* GIVEN REQUEST 1
Answer these questions using the article about Hal Somerville's homemade guitars:
(a) About how many guitars did Somerville bring to Art in the Park?
(b) What was the man in Connecticut building banjos out of?
(c) How long can it take Somerville to build a four-string guitar?
* GIVEN REQUEST 2
Repeat the article about Hal Somerville's homemade guitars word for word, from "Although he'd never" down to "to make room.".
* GIVEN REQUEST 3
Carry on writing the article about Hal Somerville's homemade guitars from the point where it stops.

* DOCUMENT EXCERPT
BY MATT MENCARINI | STAFF WRITER
Hal Somerville sat on a stool in Rockefeller Gardens, strumming a one-string electric guitar made from a pool cue, a cigar box and a beer tap.
The guitar is one of about 15 Somerville made and brought to the 41st annual Art in the Park May 4 and 5, which were on sale for between $100 and about $225. He started making them two years ago, in his retirement, after watching a video on YouTube.
“I’m an old, antique car guy, and so I was on YouTube one day looking at antique cars,” Somerville said. “And there’s a guy up in Connecticut that was building banjos out of two-gallon gas cans.”
Somerville admitted to not being much into banjos, but he soon found a variation on the instrument — a guitar made out of a cigar box.
“And the lightbulb went off,” he said. “I thought, ‘That is cool. And I can do that.’”
Although he'd never played a guitar before, he taught himself how to use the instrument as he taught himself how to make them.
Now, he works out of a small, converted laundry room attached to his Ormond Beach home. The space isn’t even big enough for Somerville and all his tools: a six-foot work bench, a table saw, band saw, drum sander and other instruments. When he wants to work with the table saw, he has to move the drum sander out to make room.
Building a one- or three-string guitar can take a day. For a four-string, it can take about a week. His next big project will be a guitar with two pool cue necks, so a musician can play a regular and bass guitar simultaneously.

* RECORDED DATA
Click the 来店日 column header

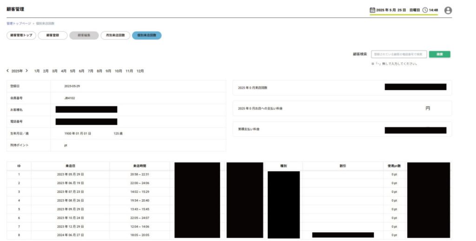pyautogui.click(x=70, y=166)
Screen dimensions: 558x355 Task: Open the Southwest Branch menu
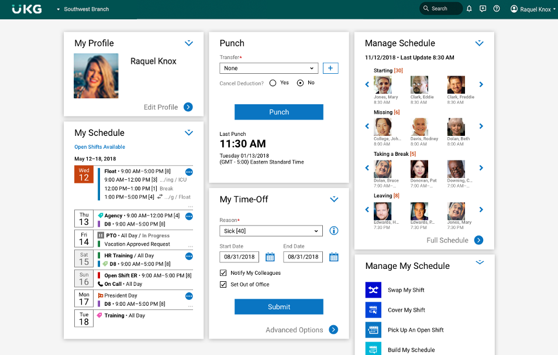83,9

* EXERCISE OUTPUT 1
(a) About 15.
(b) Two-gallon gas cans.
(c) About a week.

* EXERCISE OUTPUT 2
Although he'd never played a guitar before, he taught himself how to use the instrument as he taught himself how to make them.
Now, he works out of a small, converted laundry room attached to his Ormond Beach home. The space isn’t even big enough for Somerville and all his tools: a six-foot work bench, a table saw, band saw, drum sander and other instruments. When he wants to work with the table saw, he has to move the drum sander out to make room.

* EXERCISE OUTPUT 3
Somerville moved to Ormond Beach, from Lansing, Mich., for his retirement. Up north, he owned an auto-body shop. But the work he's doing now with his hands is all new, he says.
“This is all wood working, and that was all metal work,” he said. “So it’s totally diametrically opposed. Maybe that was the attraction — I needed to do something completely different.”
Somerville makes most of his guitars out of cigar boxes, but he’s also used roasting pans in the past, for four- and six-string guitars. He sold the latter at a Volusia County flea market, where he buys most of the material for his instruments.
He’s used a beer tap, the top of a trophy and even a deer antler at the top of his guitar's necks. He says he likes repurposing items that were never meant to make music.
“And that’s the challenge of it,” he said. “You’re making this piece work perfectly with something else. ... To make a roasting pan work as a guitar body, to make a waterbed frame work as a diddley bow, to make a deer antler work as a headstock. ... That’s the fun of it.”
Contact
Interested in getting your hands on one of Hal Somerville's nontraditional guitars? Call 517-719-2190, or email [email protected].
International flavor
Titane Laurent won Best of Show at the Art in the Park for her mixed media figurative abstract paintings.
Laurent, who was born in Belgium and is New Zealand citizen, recently moved to the Ormond Beach area. She says she thanks God for giving her talent and inspiration.
"I always pray before I paint," Laurent added, "and I feel like He gives me the ideas for my paintings."